手足口病多发于婴幼儿,以散居留守儿童为主,春季为多发季节,商丘地区为多发区,传染性较强,病人和隐性感染者为主要传染源,主要通过消化道、呼吸道和密切接触传播,此病可能与患儿自身体质有关,存在个体差异,大部分患儿(普通病例),不需住院治疗,1周内痊愈,预后良好。但有极少数病例病程进展极为迅速,病情凶险,并发各种脑炎、心肌炎、神经源性肺水肿、循环功能衰竭等常见严重并发症,危及生命。
患儿感染本病后,若出现高热症状未及时处理,可短时间进行性加重,高热伴发全身炎症反应可引起炎性介质释放(如儿茶酚胺),儿茶酚胺可致外周血管收缩,引起血压升高,循环障碍致肺循环压力增高诱发肺水肿,气管插管成功后多可见粉红色及血性泡沫样分泌物通过插管由肺内涌出,加重呼吸循环衰竭,另外全身应激性反应引起机体激素水平改变,同时肾上腺皮质功能衰竭,引起血糖不稳定,胃肠道出血等。及时给与呼吸机辅助通气及合理调整呼吸机参数(高PEEP),可明显减轻肺水肿,同时加强气道管理,在维持血氧饱和度稳定在95%以上的前提下,逐步将吸入氧浓度降至35%左右。12h后,结合床边X线胸片,逐渐下调PEEP至6 cmH2O,并根据患儿状况随时调整相关参数。
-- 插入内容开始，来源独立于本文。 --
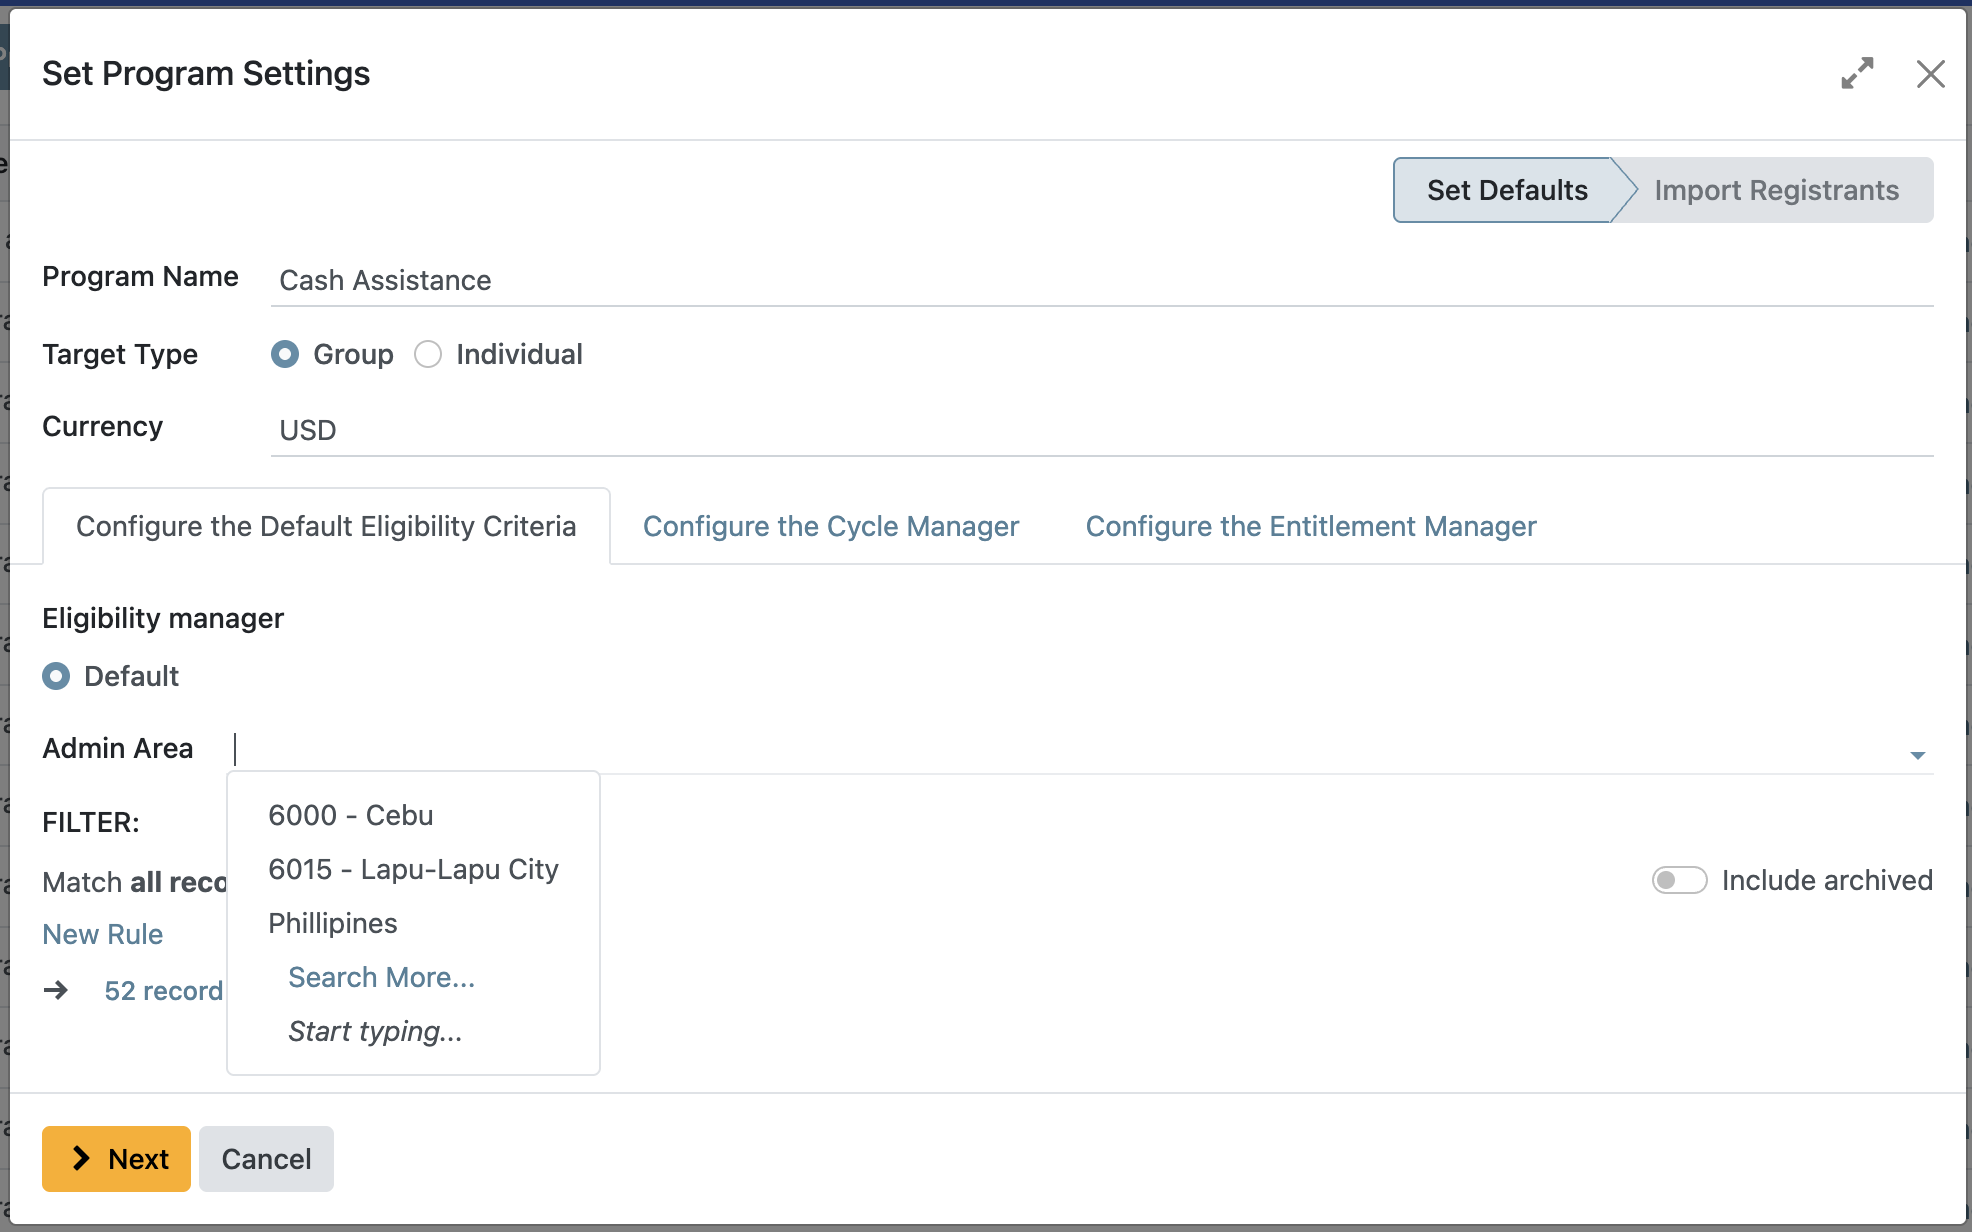Open the Configure the Entitlement Manager tab

(x=1311, y=526)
值得一提的是,在治疗过程中,通过临床观察,大多数危重症患者在机械通气5min后(咪达唑仑持续泵入镇静中),出现抽泣样呼吸,可能与急性期炎症反应致颅压增高,引起脑水肿致脑干受损严重,进而脑干驱动受制,出现患儿自主呼吸功能紊乱,膈肌痉挛,而一般镇静药物(如:咪达挫仑)又难以控制,导致人机对抗,这一阶段是控制神经源性肺水肿的重要阶段,此时的人机对抗可加重患者两肺渗出,使肺出血难以控制,延误病情,从而进一步影响患者的循环功能。我们发现,临时给予维库溴胺应用,1min后能有效打消抽泣样呼吸,改善心肺循环,两肺粗湿啰音逐渐减少,故及时有效地避免人机对抗同时给予积极脱水降颅压是病情出现转机的关键所在。
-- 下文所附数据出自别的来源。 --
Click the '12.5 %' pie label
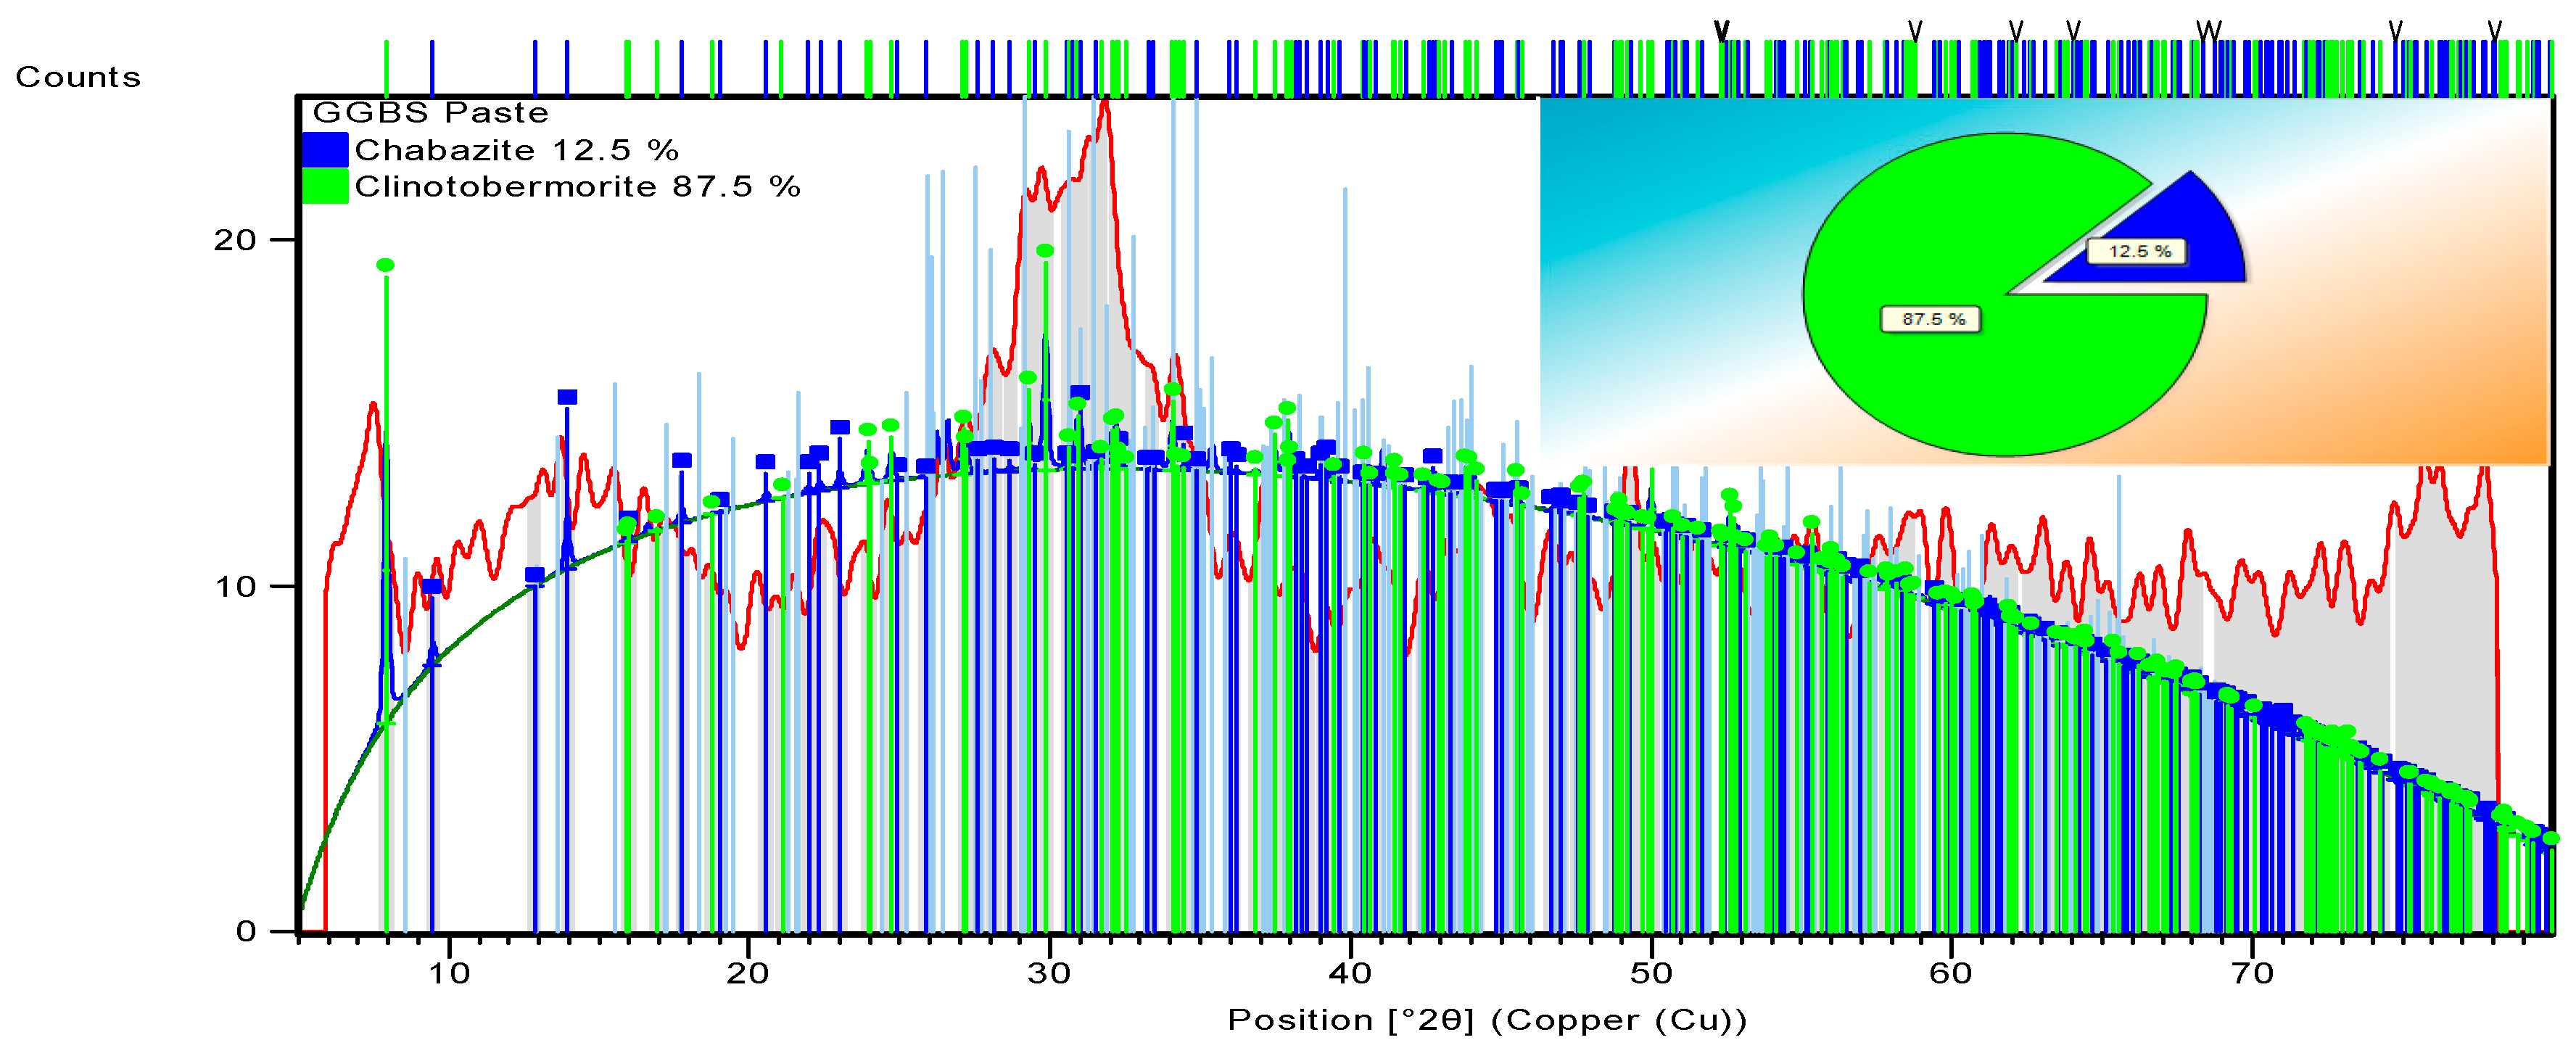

患儿病情进展迅速,入院时存在意识障碍、高热、高血糖、高血压、呼吸节律不稳,呕吐咖啡样胃液、易惊及肢体抖动等症状。及时降低颅内压和改善循环障碍刻不容缓,高血压、肺水肿、高颅压均为有效循环血量增高引起,及时应用改善循环、利尿、降颅压药物可有效缓解上述症状,同时危重症患儿存在四肢末梢凉,甲床毛细血管充盈度>5s,表现为周围循环衰竭,故中枢性高热患儿应及时给予亚低温治疗同时兼顾四肢末梢物理保温。针对心功能衰竭,米力农是一种磷酸二酯酶抑制剂,可有效降低心脏前后负荷,改善左心室功能,对平均动脉压和心率无明显影响,同时及时有效地调整多巴胺剂量,可有效地改善循环。及时检测体温、血糖、血压的变化,采取大剂量丙种球蛋白及糖皮质激素冲击治疗,抬高床头可有效降低颅内压,胃肠道应激性出血,给与质子泵抑制剂的应用等综合治疗均可有效地缓解上述症状,提高了治愈率。
综上述,手足口病危重型患儿病情凶险,进展迅速,并发症多,病死率极高,及时发现疾病,及早发现病情变化,及早的甄别,抢救治疗时争分夺秒,在正规综合治疗的同时,我们体会到及时降颅压、避免人机对抗是阻止病情进展的关键所在,及时发现问题,及时解决,从而提高了本病的临床治愈率。
[1]王彦霞,孙建伟,郭万申.2005~2007年河南省手足口病报告病例流行特征分析[J].中华传染病杂志,2009,27(1):35-38.
[2]刘京涛,彭丹,官旭华,等.重症71型肠道病毒感染的临床特征与治疗12例分析[J].中华儿科杂志,2010,48(1):24-27.
[3]中华人民共和国卫生部.手足口病诊疗指南(2010年)[S].2004-04-22.
[4]卫生部手足口病临床专家组.肠道病毒71型(EV71)感染重症病例临床救治专家共识(2011年版)[J].中华儿科杂志,2011,49(9): 675-678.